PASSAGE FOR REVIEW section start
- Zangvan Rural District Zangvan Rural District
- Coordinates: 33°36′27″N 46°39′07″E﻿ / ﻿33.60750°N 46.65194°E
- Country: Iran
- Province: Ilam
- County: Sirvan
- District: Karezan
- Capital: Shahrak-e Sartang

Population (2016)
- • Total: 3,360
- Time zone: UTC+3:30 (IRST)

= Zangvan Rural District =

Rural district in Ilam province, Iran

Zangvan Rural District (دهستان زنگوان) is in Karezan District of Sirvan County, Ilam province, Iran. Its capital is the village of Shahrak-e Sartang.
PASSAGE FOR REVIEW section end
REQUIREMENT 1> From the Zangvan Rural District article, list every administrative unit that contains the rural district, from country down to district, and give the level of each.
REQUIREMENT 2> Resume the Zangvan Rural District article after its last sentence.
DATASET RECORDS section start
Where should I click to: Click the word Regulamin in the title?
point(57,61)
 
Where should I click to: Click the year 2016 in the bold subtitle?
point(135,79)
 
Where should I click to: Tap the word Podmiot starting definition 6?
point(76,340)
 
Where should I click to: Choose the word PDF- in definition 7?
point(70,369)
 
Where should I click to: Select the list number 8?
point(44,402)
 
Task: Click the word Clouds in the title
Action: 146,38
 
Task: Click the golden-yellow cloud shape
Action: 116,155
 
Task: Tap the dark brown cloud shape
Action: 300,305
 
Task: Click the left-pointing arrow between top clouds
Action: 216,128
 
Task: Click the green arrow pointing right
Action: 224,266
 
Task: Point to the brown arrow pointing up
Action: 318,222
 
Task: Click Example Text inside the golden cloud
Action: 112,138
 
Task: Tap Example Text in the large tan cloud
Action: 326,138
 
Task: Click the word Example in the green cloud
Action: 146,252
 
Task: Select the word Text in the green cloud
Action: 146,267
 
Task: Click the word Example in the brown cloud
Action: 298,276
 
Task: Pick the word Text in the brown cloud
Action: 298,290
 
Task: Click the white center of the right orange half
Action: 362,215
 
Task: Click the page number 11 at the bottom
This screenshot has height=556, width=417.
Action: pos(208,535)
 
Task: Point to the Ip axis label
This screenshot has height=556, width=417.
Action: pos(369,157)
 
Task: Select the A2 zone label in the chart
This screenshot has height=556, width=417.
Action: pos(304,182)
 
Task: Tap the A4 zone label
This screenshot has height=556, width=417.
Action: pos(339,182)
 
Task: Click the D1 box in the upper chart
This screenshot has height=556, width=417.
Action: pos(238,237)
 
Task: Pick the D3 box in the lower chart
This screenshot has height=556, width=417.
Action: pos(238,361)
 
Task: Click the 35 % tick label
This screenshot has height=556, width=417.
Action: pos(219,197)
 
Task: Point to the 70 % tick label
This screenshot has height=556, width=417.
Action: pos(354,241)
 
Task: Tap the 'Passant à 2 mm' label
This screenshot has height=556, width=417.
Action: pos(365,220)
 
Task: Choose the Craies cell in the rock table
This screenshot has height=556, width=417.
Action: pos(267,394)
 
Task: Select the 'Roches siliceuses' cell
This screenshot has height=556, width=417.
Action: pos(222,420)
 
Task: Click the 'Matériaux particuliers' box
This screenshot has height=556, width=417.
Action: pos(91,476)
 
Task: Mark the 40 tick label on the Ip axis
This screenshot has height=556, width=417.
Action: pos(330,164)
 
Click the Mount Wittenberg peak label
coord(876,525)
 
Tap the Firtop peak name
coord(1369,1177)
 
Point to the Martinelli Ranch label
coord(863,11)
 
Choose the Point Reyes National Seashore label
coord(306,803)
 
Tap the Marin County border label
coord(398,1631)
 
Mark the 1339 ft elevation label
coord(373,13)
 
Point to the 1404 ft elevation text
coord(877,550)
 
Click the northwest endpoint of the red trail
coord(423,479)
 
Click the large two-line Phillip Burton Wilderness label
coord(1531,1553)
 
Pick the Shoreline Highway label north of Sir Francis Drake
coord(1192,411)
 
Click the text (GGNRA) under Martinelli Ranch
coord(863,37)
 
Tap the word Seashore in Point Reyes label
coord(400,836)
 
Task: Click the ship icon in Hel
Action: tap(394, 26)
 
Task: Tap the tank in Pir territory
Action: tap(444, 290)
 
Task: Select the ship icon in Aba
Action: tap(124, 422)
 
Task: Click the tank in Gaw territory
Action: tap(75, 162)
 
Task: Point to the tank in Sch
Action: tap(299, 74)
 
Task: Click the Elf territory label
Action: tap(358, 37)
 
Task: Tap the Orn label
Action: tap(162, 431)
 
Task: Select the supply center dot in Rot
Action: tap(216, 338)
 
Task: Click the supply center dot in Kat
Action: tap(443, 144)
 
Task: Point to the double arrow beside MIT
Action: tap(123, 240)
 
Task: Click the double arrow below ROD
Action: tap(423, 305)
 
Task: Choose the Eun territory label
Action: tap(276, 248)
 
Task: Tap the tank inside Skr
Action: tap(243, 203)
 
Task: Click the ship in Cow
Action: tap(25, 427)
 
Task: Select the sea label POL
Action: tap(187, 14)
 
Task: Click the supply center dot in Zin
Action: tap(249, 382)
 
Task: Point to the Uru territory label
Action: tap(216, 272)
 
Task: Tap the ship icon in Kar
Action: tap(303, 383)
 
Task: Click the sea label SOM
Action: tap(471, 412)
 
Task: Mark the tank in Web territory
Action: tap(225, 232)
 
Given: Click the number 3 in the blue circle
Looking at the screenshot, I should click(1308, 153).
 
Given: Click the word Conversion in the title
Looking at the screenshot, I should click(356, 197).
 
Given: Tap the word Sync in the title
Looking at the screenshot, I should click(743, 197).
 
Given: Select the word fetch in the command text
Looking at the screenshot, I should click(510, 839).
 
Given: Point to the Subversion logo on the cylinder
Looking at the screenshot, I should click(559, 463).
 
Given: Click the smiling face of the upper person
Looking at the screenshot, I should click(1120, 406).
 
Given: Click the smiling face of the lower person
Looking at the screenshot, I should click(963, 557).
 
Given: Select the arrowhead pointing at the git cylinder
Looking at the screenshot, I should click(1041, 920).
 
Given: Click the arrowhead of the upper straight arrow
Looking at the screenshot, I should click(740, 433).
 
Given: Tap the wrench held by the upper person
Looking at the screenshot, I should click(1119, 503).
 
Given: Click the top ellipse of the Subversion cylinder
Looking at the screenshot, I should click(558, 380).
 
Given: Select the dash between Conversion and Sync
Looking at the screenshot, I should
DATASET RECORDS section end
ANSWER SPACE 1> Iran (country), Ilam (province), Sirvan (county), Karezan (district)

ANSWER SPACE 2>
==Demographics==
===Population===
At the time of the 2006 National Census, the rural district's population (as a part of the former Shirvan District of Chardavol County (Note: Formerly Shirvan and Chardavol County)) was 3,679 in 764 households. There were 3,695 inhabitants in 904 households at the following census of 2011. The 2016 census measured the population of the rural district as 3,360 in 874 households, by which time the district had been separated from the county in the establishment of Sirvan County. The rural district was transferred to the new Karezan District. The most populous of its 22 villages was Shahrak-e Sartang, with 786 people.